Autocar

Aston Martin Vanquish S Goodbye to our super-gt

A blissful marriage of sports car and luxury cruiser, the last of the old-school Astons will be fondly remembered

- MATT PRIOR @mattyprior

WHY WE RAN IT

For one last glorious hurrah to Aston’s era of ‘Vertical Horizontal’-based cars with big, normally aspirated V12s

What’s it like to live with a super-gt on a daily basis? That was the purpose of this test. And the simple answer is: super.

And Gtish, of course. Few cars do GT as well as the Aston Martin Vanquish S. Although those cars do include the Aston DB11, which is why the Vanquish received the upgrades that make it an ‘S’ about a year ago: they made it more powerful, helped it deliver the power a bit more keenly and made it noisier. The big, naturally aspirated V12 engine might be endangered, but the Vanquish S shows why it will be a such shame if it disappears completely. A 5.9-litre V12 sits at the front of the Vanquish S and it’s a thing of no small wonder. At 592bhp, it’s still some way short of the Ferrari F12’s 730bhp, which was the chief rival at the time of the Vanquish’s upgrades. And since then, the 812 Superfast has been launched with a fairly absurd 789bhp.
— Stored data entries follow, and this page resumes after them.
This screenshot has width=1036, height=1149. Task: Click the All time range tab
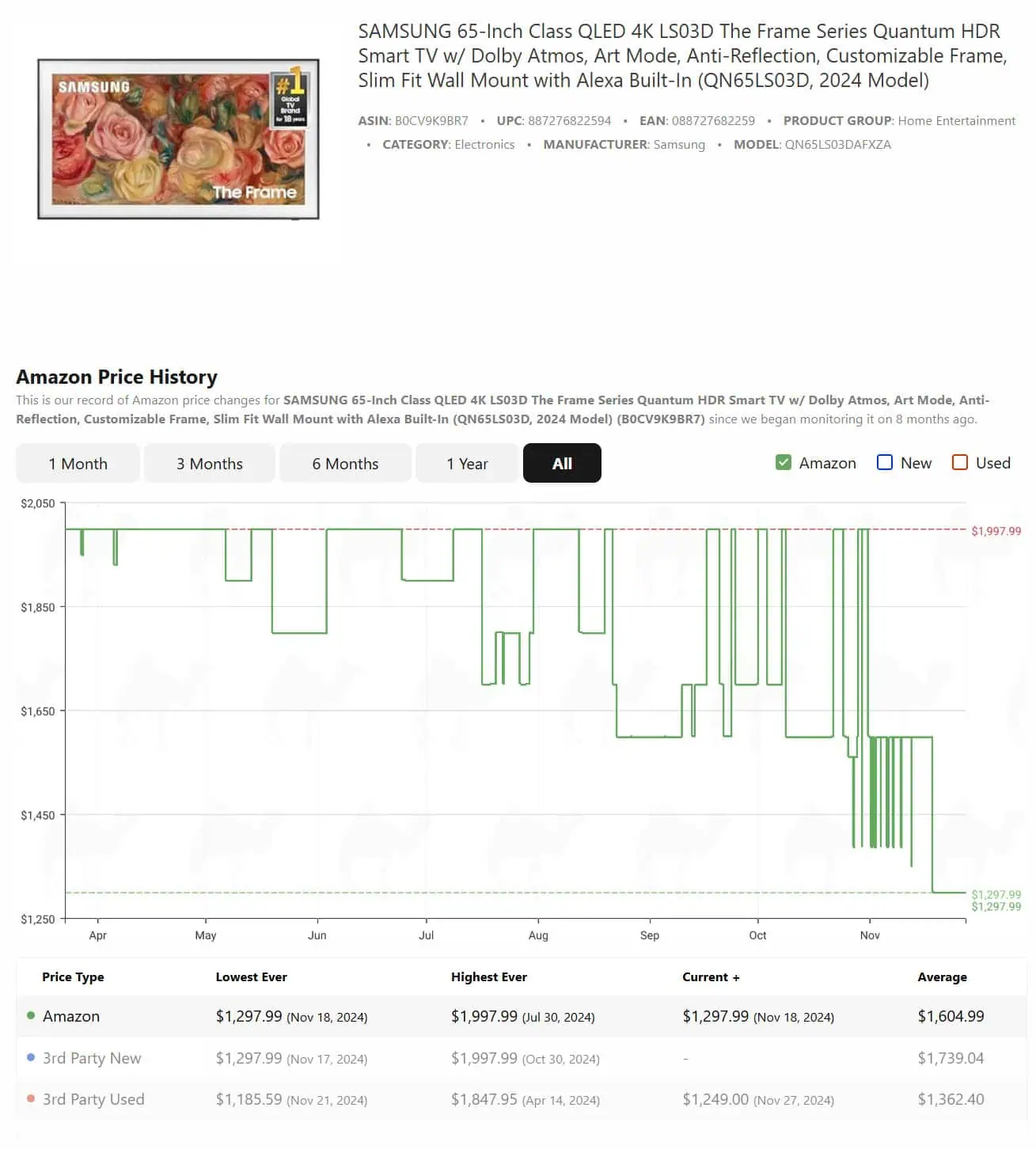click(x=562, y=464)
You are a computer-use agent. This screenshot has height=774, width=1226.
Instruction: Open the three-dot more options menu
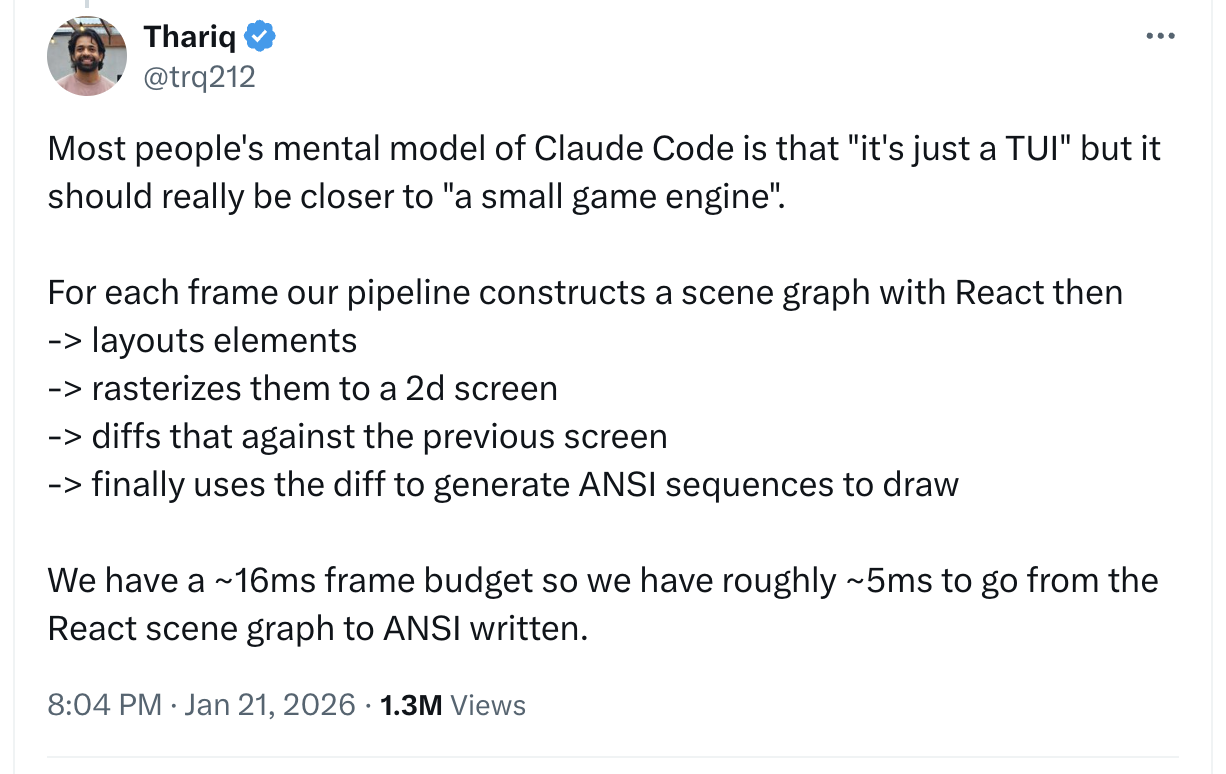point(1160,37)
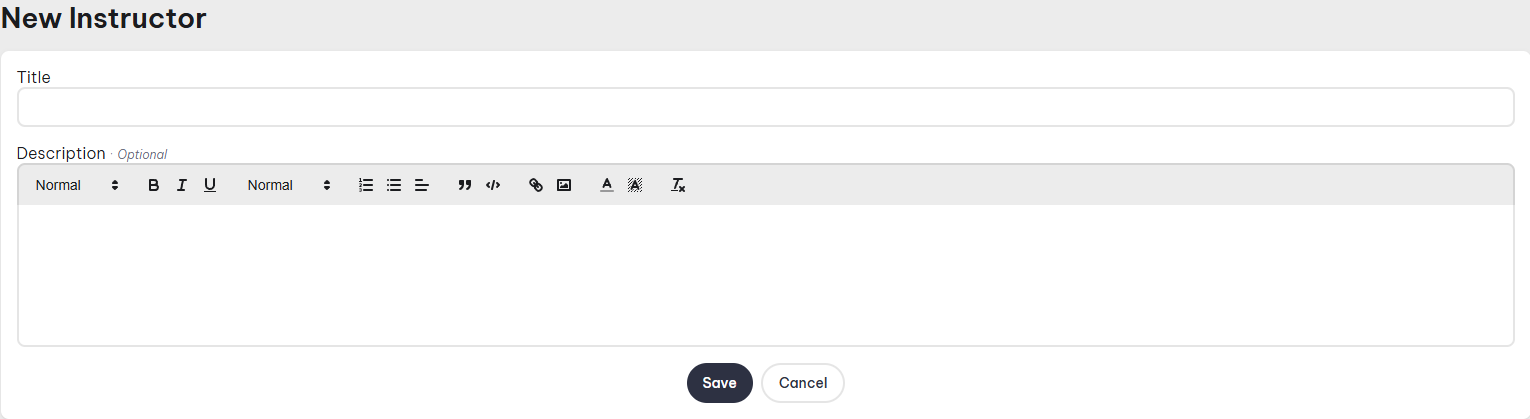
Task: Toggle italic text formatting
Action: [x=182, y=185]
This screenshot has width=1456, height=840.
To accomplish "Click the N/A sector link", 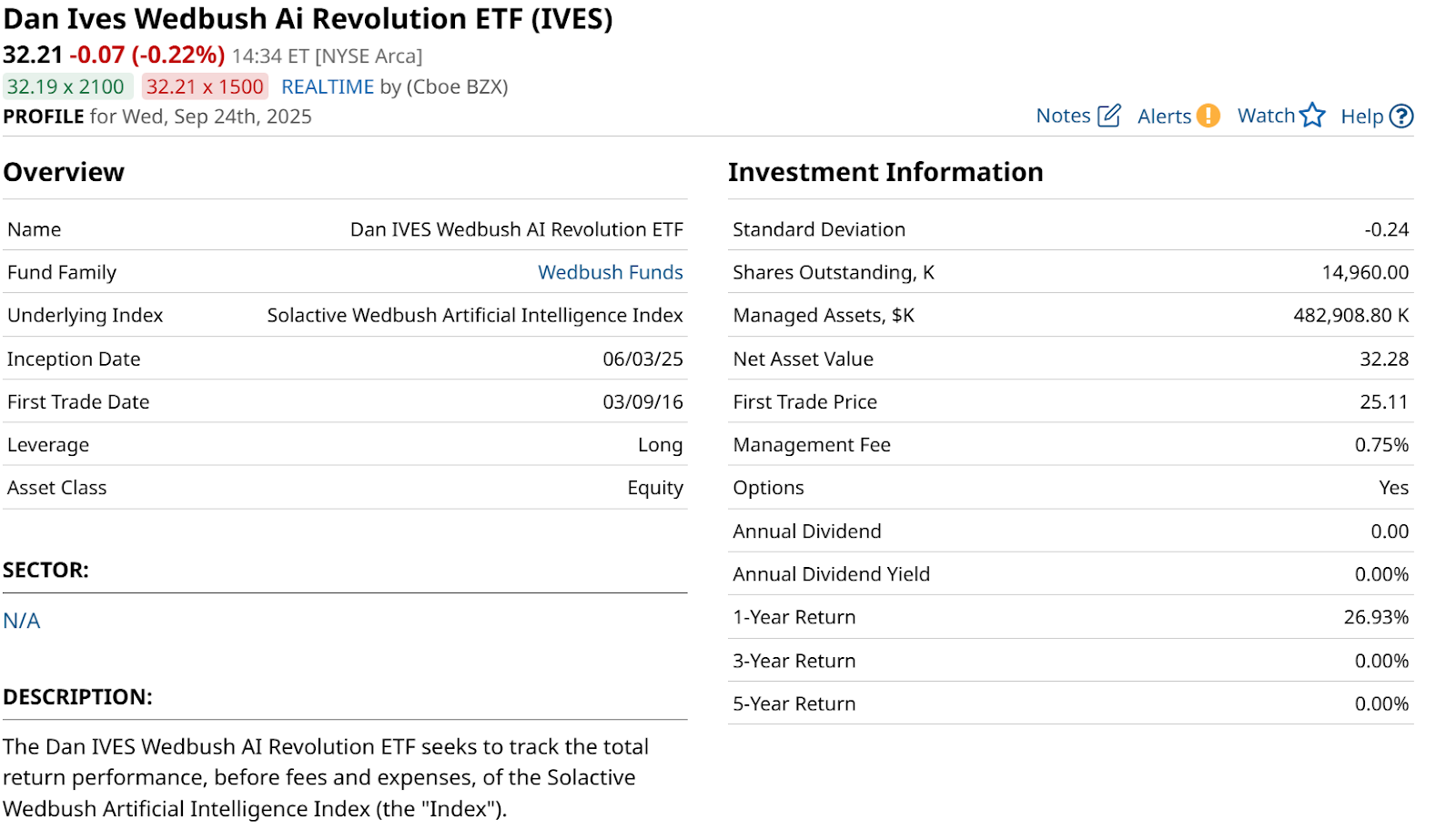I will 22,621.
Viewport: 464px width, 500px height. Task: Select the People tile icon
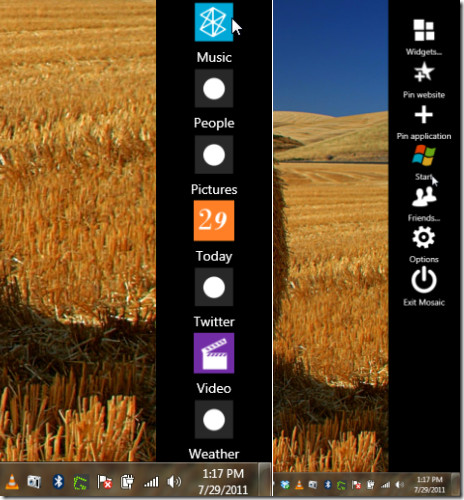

The next Vanquish, then, will have two turbocharg­ers and more than 700bhp but, meanwhile, it will plod along to 2019 with this 5.9-litre unit that has its origins from the days when Aston was owned by Ford. It’s a cracking engine, wonderfull­y smooth – as anything with multiples of six inline cylinders is – yet soulful when you want it to be and just about muted enough when you don’t.

It’s not like 592bhp isn’t ‘enough’, anyway, is it? Granted, because it’s a naturally aspirated unit, you have to work the Aston engine to access all of its power, but that seems like no bad thing to me. It’s brisk enough at low to middling revs and, should you want more, you have to hang on to a lower gear. No bother. Although the ZF eight-speed auto, a transaxle ’box to maintain good weight distributi­on, wasn’t changed last year, its coupling to the propshaft was made more rigid. So it retains the smoothness of a torque converter auto, yet locks up and drives confidentl­y very quickly. Not once in 7000 miles did I want for this to be a dual-clutch auto.

In fact, in 7000 miles in one of these, you don’t want for much else at all, and I genuinely don’t think that’s just because you feel spoilt. I’ve spoken with owners who say they spend more time in their Vanquishes than they ever expected to because it hits the mark in the right way. I know of potential owners who are thinking about hopping out of cars that may be more powerful but are more tiresome to drive. From what I’m told, the Ferrari FF/GTC4 Lusso and Aston Vanquish are the super-gts of choice for those who want to use them often – when they’re not driving a Range Rover or Volkswagen Golf R.

Because we were limited to 7000 miles in this car, the plan wasn’t to

use it all day, every day. But now and again, when it was my only set of wheels, I did precisely that: the school run, a nip to the Co-op. And, sure, it will do it. The service intervals are 10,000 miles, it used no oil, wore out no ancillarie­s. It cost nothing but fuel and depreciati­on: this £200k car is, on the forecourt, £185k or so now, given it was generously optioned.

And as a daily driver? Well, the +2 seats are small but, with the front passenger seat folded, you can even squeeze an adult in the back if you have to. The 368-litre boot is wellshaped too, with a wide opening that will accept golf bags relatively easily.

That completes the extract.